The other part of it to me was that there are different ways to love, and just because she does not love the same way and works as her sister does not mean that she cannot love or has not shown expression of love. That story, I thought, was so revealing about who Cordelia is and the size of her heart; She would use this that she knows she is good at – to remember details – to give that level of importance to her sister’s most valued objects because it takes her back to the valued time when the family was whole. These socks probably meant something to Cordelia too, and she needs her sister to be whole.
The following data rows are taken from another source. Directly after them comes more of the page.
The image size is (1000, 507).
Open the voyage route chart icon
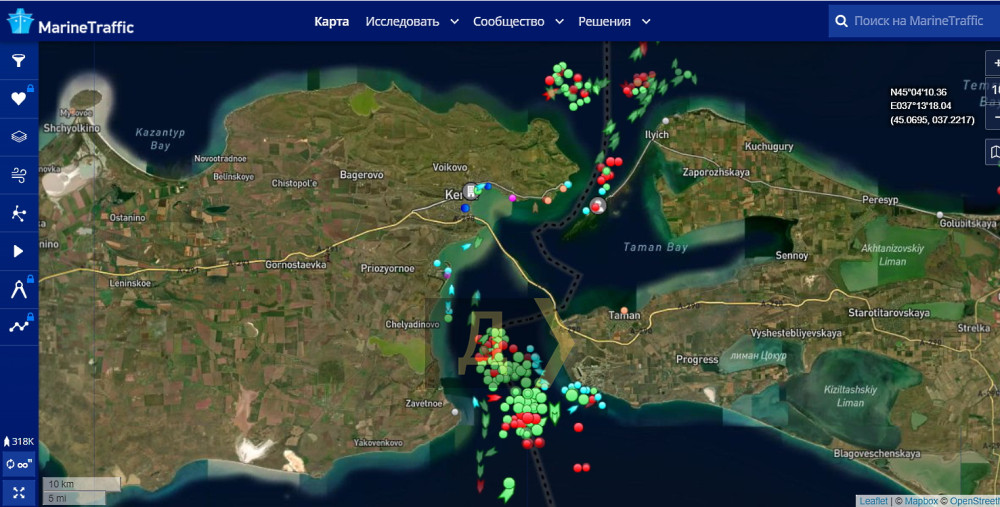click(18, 326)
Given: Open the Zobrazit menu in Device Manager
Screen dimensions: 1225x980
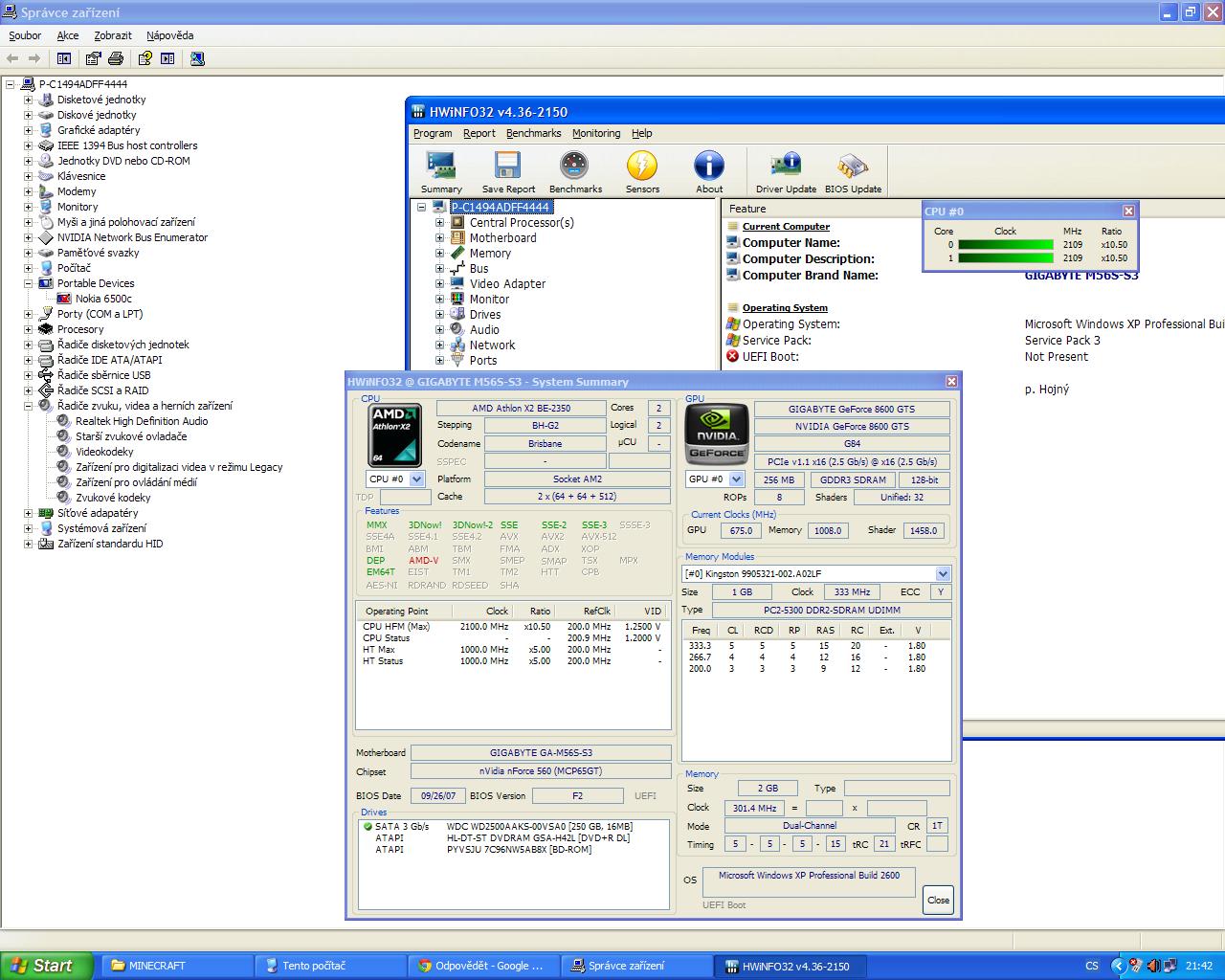Looking at the screenshot, I should [x=113, y=35].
She can’t lose anything more.

Is there a specific section you hang on the hat?
I would say (section) 8 is the strongest in terms of what it meant to me. We find out who did it. We find out how Cordelia found out. In that section, Paul did such a good job of turning us into her mind. She was interested in finding out who did it, but she was also very invested in “The Real Housewives of the White House”, do you know? (Laugh) As, why do all these people do all these crazy things?
She secretly enjoyed all the gossip.
Yes! She wanted tea. She wanted to know what happened. (Laugh) This is the only section where everyone is together and it was really satisfying. I spent seven episodes working with them all – Randall (Park), Giancarlo, Susan (Kelechi Watson), Edwina (Findley), Jason (Lee), Ken, Molly (Griggs) – but it was the first time I saw the collection together. We had each been in our individual silos, but to be able to meet it made it really fun. They met Detective Cupp (in the beginning), and in 8 they met Cordelia. You can see why she loves her job and she is really excited to go through this thing, and they got to meet the real woman, which I liked.
Ever since you broke through with “Orange is the new black,“ You’ve done your time in front of the camera. How would you summarize the last 12 years?
More than I’ve ever dreamed that it could be. I didn’t dream all this. I dreamed too small.